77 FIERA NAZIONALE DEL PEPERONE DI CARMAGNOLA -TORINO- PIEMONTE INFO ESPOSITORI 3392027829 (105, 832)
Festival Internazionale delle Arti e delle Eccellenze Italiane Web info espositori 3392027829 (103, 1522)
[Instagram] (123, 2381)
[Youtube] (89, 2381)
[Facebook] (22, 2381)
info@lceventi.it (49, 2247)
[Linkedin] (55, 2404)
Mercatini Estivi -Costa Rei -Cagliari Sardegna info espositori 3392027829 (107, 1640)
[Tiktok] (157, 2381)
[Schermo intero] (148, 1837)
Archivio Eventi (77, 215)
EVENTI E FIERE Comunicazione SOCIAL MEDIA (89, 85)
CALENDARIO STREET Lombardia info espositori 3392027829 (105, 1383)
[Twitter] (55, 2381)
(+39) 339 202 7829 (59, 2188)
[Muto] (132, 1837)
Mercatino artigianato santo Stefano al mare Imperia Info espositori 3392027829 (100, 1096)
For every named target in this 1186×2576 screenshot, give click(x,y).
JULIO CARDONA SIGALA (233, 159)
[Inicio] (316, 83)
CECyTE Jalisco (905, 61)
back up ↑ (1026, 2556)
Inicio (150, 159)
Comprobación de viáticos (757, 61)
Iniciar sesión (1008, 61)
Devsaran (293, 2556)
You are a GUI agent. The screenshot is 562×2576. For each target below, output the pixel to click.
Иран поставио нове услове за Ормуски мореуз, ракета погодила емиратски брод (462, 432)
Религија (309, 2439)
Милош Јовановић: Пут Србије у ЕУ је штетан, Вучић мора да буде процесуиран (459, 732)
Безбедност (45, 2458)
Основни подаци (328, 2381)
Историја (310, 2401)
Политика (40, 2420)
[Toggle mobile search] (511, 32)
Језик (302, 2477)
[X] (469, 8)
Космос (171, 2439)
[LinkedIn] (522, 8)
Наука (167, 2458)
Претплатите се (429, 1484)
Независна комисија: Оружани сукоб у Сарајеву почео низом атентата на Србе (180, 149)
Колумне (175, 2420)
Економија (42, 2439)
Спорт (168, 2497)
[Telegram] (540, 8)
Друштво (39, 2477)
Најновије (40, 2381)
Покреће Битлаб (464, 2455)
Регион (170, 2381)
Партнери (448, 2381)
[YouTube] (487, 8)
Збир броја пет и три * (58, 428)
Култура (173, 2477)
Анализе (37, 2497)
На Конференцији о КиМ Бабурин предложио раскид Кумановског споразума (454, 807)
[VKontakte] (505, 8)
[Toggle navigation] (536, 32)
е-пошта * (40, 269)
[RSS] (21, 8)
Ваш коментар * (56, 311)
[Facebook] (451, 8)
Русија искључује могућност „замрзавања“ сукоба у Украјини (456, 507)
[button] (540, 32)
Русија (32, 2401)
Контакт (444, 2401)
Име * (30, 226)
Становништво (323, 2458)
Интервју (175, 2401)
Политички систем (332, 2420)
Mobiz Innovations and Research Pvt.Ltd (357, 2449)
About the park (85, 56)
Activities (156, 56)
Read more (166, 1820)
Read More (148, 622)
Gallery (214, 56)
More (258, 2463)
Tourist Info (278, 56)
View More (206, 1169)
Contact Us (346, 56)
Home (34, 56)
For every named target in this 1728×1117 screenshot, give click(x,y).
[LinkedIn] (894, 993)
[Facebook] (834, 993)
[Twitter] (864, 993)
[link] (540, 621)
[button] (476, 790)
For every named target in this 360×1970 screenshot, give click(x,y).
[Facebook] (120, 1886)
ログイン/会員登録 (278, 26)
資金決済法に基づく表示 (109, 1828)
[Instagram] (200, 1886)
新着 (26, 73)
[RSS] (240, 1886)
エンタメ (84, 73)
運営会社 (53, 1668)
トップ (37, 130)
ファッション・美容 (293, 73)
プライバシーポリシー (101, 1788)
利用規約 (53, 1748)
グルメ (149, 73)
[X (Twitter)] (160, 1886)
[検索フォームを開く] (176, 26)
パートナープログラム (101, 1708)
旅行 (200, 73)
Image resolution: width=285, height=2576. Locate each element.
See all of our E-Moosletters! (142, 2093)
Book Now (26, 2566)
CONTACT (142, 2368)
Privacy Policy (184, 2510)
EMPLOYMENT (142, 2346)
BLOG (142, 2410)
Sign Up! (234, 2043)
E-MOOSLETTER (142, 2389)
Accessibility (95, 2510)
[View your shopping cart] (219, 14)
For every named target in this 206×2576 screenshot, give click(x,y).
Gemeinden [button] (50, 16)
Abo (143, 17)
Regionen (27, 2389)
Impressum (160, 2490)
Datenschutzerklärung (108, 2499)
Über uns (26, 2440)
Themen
══════════════════════════════
> Problem statement: Every entry that appears above should be duplicated exactly.

> Result for this task:
77 FIERA NAZIONALE DEL PEPERONE DI CARMAGNOLA -TORINO- PIEMONTE INFO ESPOSITORI 3392027829 (105, 832)
Festival Internazionale delle Arti e delle Eccellenze Italiane Web info espositori 3392027829 (103, 1522)
[Instagram] (123, 2381)
[Youtube] (89, 2381)
[Facebook] (22, 2381)
info@lceventi.it (49, 2247)
[Linkedin] (55, 2404)
Mercatini Estivi -Costa Rei -Cagliari Sardegna info espositori 3392027829 (107, 1640)
[Tiktok] (157, 2381)
[Schermo intero] (148, 1837)
Archivio Eventi (77, 215)
EVENTI E FIERE Comunicazione SOCIAL MEDIA (89, 85)
CALENDARIO STREET Lombardia info espositori 3392027829 (105, 1383)
[Twitter] (55, 2381)
(+39) 339 202 7829 (59, 2188)
[Muto] (132, 1837)
Mercatino artigianato santo Stefano al mare Imperia Info espositori 3392027829 (100, 1096)
For every named target in this 1186×2576 screenshot, give click(x,y).
JULIO CARDONA SIGALA (233, 159)
[Inicio] (316, 83)
CECyTE Jalisco (905, 61)
back up ↑ (1026, 2556)
Inicio (150, 159)
Comprobación de viáticos (757, 61)
Iniciar sesión (1008, 61)
Devsaran (293, 2556)
You are a GUI agent. The screenshot is 562×2576. For each target below, output the pixel to click.
Иран поставио нове услове за Ормуски мореуз, ракета погодила емиратски брод (462, 432)
Религија (309, 2439)
Милош Јовановић: Пут Србије у ЕУ је штетан, Вучић мора да буде процесуиран (459, 732)
Безбедност (45, 2458)
Основни подаци (328, 2381)
Историја (310, 2401)
Политика (40, 2420)
[Toggle mobile search] (511, 32)
Језик (302, 2477)
[X] (469, 8)
Космос (171, 2439)
[LinkedIn] (522, 8)
Наука (167, 2458)
Претплатите се (429, 1484)
Независна комисија: Оружани сукоб у Сарајеву почео низом атентата на Србе (180, 149)
Колумне (175, 2420)
Економија (42, 2439)
Спорт (168, 2497)
[Telegram] (540, 8)
Друштво (39, 2477)
Најновије (40, 2381)
Покреће Битлаб (464, 2455)
Регион (170, 2381)
Партнери (448, 2381)
[YouTube] (487, 8)
Збир броја пет и три * (58, 428)
Култура (173, 2477)
Анализе (37, 2497)
На Конференцији о КиМ Бабурин предложио раскид Кумановског споразума (454, 807)
[VKontakte] (505, 8)
[Toggle navigation] (536, 32)
е-пошта * (40, 269)
[RSS] (21, 8)
Ваш коментар * (56, 311)
[Facebook] (451, 8)
Русија искључује могућност „замрзавања“ сукоба у Украјини (456, 507)
[button] (540, 32)
Русија (32, 2401)
Контакт (444, 2401)
Име * (30, 226)
Становништво (323, 2458)
Интервју (175, 2401)
Политички систем (332, 2420)
Mobiz Innovations and Research Pvt.Ltd (357, 2449)
About the park (85, 56)
Activities (156, 56)
Read more (166, 1820)
Read More (148, 622)
Gallery (214, 56)
More (258, 2463)
Tourist Info (278, 56)
View More (206, 1169)
Contact Us (346, 56)
Home (34, 56)
For every named target in this 1728×1117 screenshot, give click(x,y).
[LinkedIn] (894, 993)
[Facebook] (834, 993)
[Twitter] (864, 993)
[link] (540, 621)
[button] (476, 790)
For every named target in this 360×1970 screenshot, give click(x,y).
[Facebook] (120, 1886)
ログイン/会員登録 (278, 26)
資金決済法に基づく表示 (109, 1828)
[Instagram] (200, 1886)
新着 (26, 73)
[RSS] (240, 1886)
エンタメ (84, 73)
運営会社 (53, 1668)
トップ (37, 130)
ファッション・美容 (293, 73)
プライバシーポリシー (101, 1788)
利用規約 (53, 1748)
グルメ (149, 73)
[X (Twitter)] (160, 1886)
[検索フォームを開く] (176, 26)
パートナープログラム (101, 1708)
旅行 (200, 73)
Image resolution: width=285, height=2576. Locate each element.
See all of our E-Moosletters! (142, 2093)
Book Now (26, 2566)
CONTACT (142, 2368)
Privacy Policy (184, 2510)
EMPLOYMENT (142, 2346)
BLOG (142, 2410)
Sign Up! (234, 2043)
E-MOOSLETTER (142, 2389)
Accessibility (95, 2510)
[View your shopping cart] (219, 14)
For every named target in this 206×2576 screenshot, give click(x,y).
Gemeinden [button] (50, 16)
Abo (143, 17)
Regionen (27, 2389)
Impressum (160, 2490)
Datenschutzerklärung (108, 2499)
Über uns (26, 2440)
Themen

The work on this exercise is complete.